Rows:

*****

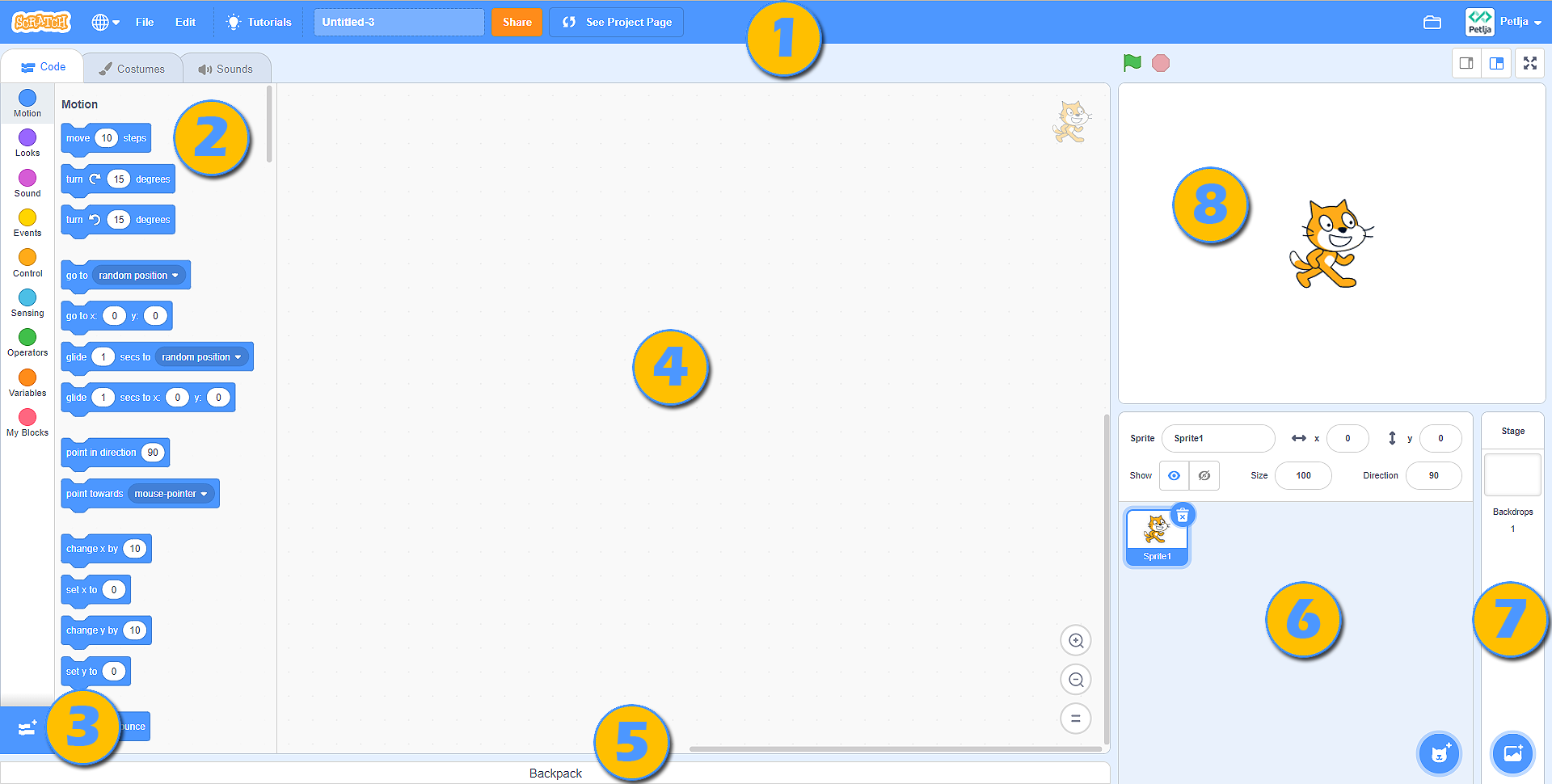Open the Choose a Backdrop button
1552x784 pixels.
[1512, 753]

*****

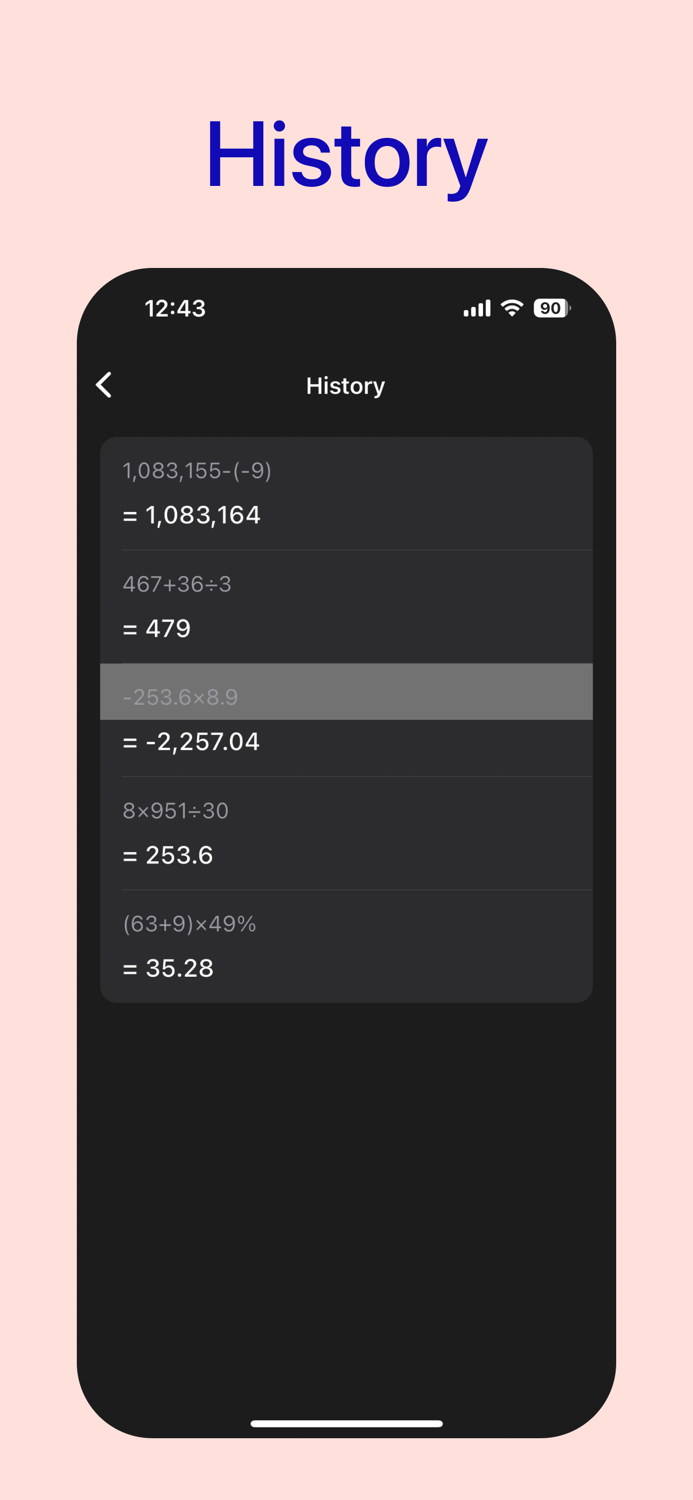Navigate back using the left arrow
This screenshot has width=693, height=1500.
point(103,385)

*****

Return the entries from the line containing "Open the Choose a Backdrop button" through the line containing "[1512, 753]", copying those lines exactly and leaving the pictures out.

Result below:
Open the Choose a Backdrop button
1552x784 pixels.
[1512, 753]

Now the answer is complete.